中身はこんな感じ。こんもりとした富士山型。
【甘食 甘さ控えめジャム&クリームなどちょい足し向けver. レシピ】
底直径約7.5㎝ 高さ約3.5㎝ 1つ約48g 8個分
材料:
粉類:
・薄力粉 200g
・ベーキングパウダー 8g
卵液:
・全卵 100g (約2個分)
・牛乳 50g
・グラニュー糖 35g
・はちみつ 10g
・重曹 1g
・水(重曹用)1g
油脂:
・バター 16g
・ラード 20g
切り込み用:
・こめ油 適量
ジャム:
・苺ジャム 適量
【下準備】
・直径1.3cmの金口を絞り袋にセットしておく。

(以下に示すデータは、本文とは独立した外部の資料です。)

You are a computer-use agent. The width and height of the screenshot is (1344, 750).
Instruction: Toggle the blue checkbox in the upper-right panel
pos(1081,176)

絞り袋の大きさは内容量600mlを使用しています。
・天板にオーブンシートを敷いておく。
・湯煎の準備をする。小鍋に水を入れ、50℃まで温めておく。
・粉類は合わせてふるっておく。さらに泡立て器でぐるぐる混ぜておく。
・重曹は水に溶いておく。
・生地の切り込み用に先の鋭いナイフ・包丁を用意しておく。
・バターはやわらかいクリーム状にしておく。電子レンジ150wで30秒ほど加熱した後、ゴムべらで練るとすぐに出来上がる。
・オーブンの温度を220℃にセットし、予熱開始しておく。
【作り方】
1.ボウルに粉類を合わせてふるっておく。
2.別のボウルに全卵、牛乳、はちみつを入れて混ぜ、そこへグラニュー糖を加えて泡立て器で混ぜたら、湯煎にかけて砂糖を完全に溶かす。溶けたら湯煎から外し、水で溶かした重曹を加えて混ぜ、1~2分置いて冷ましておく。
3.2.で冷ましておいた卵液にやわらかくしたバター等の油脂を加えて泡立て器でよく混ぜ合わせる。
4.卵液を粉類に流し入れ、ゴムべらで混ぜ合わせる。このとき、生地になめらかさと艶が出ているかを確認する。
5.生地の形が崩れるのを防ぐため絞り出したら直ぐにオーブンに入れて焼きたいので予熱が完了していることを確認した後、絞り袋に生地を詰める。ベーキングシートの上に直径6cmほどのドーム型に絞っていく。垂直に山形に絞ることで、甘食らしい形に焼ける。焼成中に膨らむので、充分に間隔を開けて絞り出すこと。
6.絞り出した生地の上部中央にサラダ油を塗ったナイフで切り込みを入れる。生地の側面に油が垂れてはいけない。油がつくとその部分が焼成中に割れてしまう。
7.200℃のオーブンで12分、焼き色がつくまで焼く。焼きムラを防ぐため、残り約5分で天板の向きを変える。
8.オーブンから取り出し、網の上で冷ます。粗熱が取れた後、袋に入れて保存する。半日~翌日まで置いた方が味がなじんでおいしい。
9.包丁で半分に切りわけ、ジャムを塗ってはさむ。
メモ:
・ベーキングパウダーは縦に膨らむ作用があり、重曹は横に膨らむ作用がある。
・重曹を加えると、焼き上がりが黄金色に色づく。甘食の見た目がいかにも卵たっぷり入っていそうな色をしているのは、重曹のおかげである。ベーキングパウダーだけだど、もっと白っぽい仕上がりになる。
・重曹は混ざりにくいので、水に溶かしてから生地に加えるようにする。
・絞るときは、垂直方向に約1cmくらいの高さから絞り始め、次第に3cmほどの高さに上げてく
・ナイフは尖ったバタースプレッドナイフ、包丁、ハサミ等を使うが、先の細く鋭利な包丁がおすすめ。
・切り込みは鋭利なナイフで縦に深く、横に小さい方がいい。切りこみ線が横に長い(大きい)と生地が横に割れて(または横に広がって)高さが出なくなってしまう。深さは1cmほど。側面に油がたれないようにするとうまくできる。
・全卵の分量は守る。卵の量が多いとぱさついた食感に傾くので注意。